Task directions:
In the listing below, change every "checkbox" to "check box" and leave everything else the same.

Extracted data:

▶

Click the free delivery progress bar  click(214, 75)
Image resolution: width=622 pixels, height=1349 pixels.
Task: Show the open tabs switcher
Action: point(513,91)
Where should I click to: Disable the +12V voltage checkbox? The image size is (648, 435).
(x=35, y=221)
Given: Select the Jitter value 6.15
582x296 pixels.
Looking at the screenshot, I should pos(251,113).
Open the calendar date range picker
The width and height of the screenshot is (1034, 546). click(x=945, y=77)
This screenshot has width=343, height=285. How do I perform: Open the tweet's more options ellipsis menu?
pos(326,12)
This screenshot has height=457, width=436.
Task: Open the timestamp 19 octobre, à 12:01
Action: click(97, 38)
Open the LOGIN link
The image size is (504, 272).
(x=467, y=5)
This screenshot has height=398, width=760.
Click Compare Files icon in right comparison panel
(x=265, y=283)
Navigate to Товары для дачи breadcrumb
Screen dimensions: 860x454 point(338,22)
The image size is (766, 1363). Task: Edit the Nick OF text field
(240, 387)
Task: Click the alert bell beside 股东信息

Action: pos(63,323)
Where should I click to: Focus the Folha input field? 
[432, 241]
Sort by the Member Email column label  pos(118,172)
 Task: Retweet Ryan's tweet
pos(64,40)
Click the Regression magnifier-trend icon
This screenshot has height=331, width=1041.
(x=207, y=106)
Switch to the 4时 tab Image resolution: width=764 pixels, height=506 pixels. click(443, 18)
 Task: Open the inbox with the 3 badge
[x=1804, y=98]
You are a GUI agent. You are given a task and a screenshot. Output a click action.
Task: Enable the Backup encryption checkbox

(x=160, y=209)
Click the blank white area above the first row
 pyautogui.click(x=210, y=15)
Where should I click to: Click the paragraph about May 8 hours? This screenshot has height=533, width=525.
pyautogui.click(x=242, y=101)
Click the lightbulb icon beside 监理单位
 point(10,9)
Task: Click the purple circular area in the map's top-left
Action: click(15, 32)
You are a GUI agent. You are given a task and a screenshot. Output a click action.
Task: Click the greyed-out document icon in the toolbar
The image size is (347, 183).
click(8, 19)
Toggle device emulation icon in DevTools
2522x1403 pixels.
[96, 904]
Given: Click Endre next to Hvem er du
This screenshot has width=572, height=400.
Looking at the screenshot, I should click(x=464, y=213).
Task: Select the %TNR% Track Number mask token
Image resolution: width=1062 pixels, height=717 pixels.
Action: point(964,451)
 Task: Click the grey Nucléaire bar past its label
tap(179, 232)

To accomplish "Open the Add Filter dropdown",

◀

Problem solution:
Click the free delivery progress bar  click(214, 75)
Image resolution: width=622 pixels, height=1349 pixels.
Task: Show the open tabs switcher
Action: point(513,91)
Where should I click to: Disable the +12V voltage check box? The image size is (648, 435).
(x=35, y=221)
Given: Select the Jitter value 6.15
582x296 pixels.
Looking at the screenshot, I should pos(251,113).
Open the calendar date range picker
The width and height of the screenshot is (1034, 546). click(x=945, y=77)
This screenshot has width=343, height=285. How do I perform: Open the tweet's more options ellipsis menu?
pos(326,12)
This screenshot has height=457, width=436.
Task: Open the timestamp 19 octobre, à 12:01
Action: click(97, 38)
Open the LOGIN link
The image size is (504, 272).
(x=467, y=5)
This screenshot has height=398, width=760.
Click Compare Files icon in right comparison panel
(x=265, y=283)
Navigate to Товары для дачи breadcrumb
Screen dimensions: 860x454 point(338,22)
The image size is (766, 1363). Task: Edit the Nick OF text field
(240, 387)
Task: Click the alert bell beside 股东信息

Action: pos(63,323)
Where should I click to: Focus the Folha input field? 
[432, 241]
Sort by the Member Email column label  pos(118,172)
 Task: Retweet Ryan's tweet
pos(64,40)
Click the Regression magnifier-trend icon
This screenshot has height=331, width=1041.
(x=207, y=106)
Switch to the 4时 tab Image resolution: width=764 pixels, height=506 pixels. click(443, 18)
 Task: Open the inbox with the 3 badge
[x=1804, y=98]
You are a GUI agent. You are given a task and a screenshot. Output a click action.
Task: Enable the Backup encryption check box

(x=160, y=209)
Click the blank white area above the first row
 pyautogui.click(x=210, y=15)
Where should I click to: Click the paragraph about May 8 hours? This screenshot has height=533, width=525.
pyautogui.click(x=242, y=101)
Click the lightbulb icon beside 监理单位
 point(10,9)
Task: Click the purple circular area in the map's top-left
Action: click(15, 32)
You are a GUI agent. You are given a task and a screenshot. Output a click action.
Task: Click the greyed-out document icon in the toolbar
The image size is (347, 183).
click(8, 19)
Toggle device emulation icon in DevTools
2522x1403 pixels.
[96, 904]
Given: Click Endre next to Hvem er du
This screenshot has width=572, height=400.
Looking at the screenshot, I should click(x=464, y=213).
Task: Select the %TNR% Track Number mask token
Image resolution: width=1062 pixels, height=717 pixels.
Action: point(964,451)
 Task: Click the grey Nucléaire bar past its label
tap(179, 232)

To accomplish "Open the Add Filter dropdown",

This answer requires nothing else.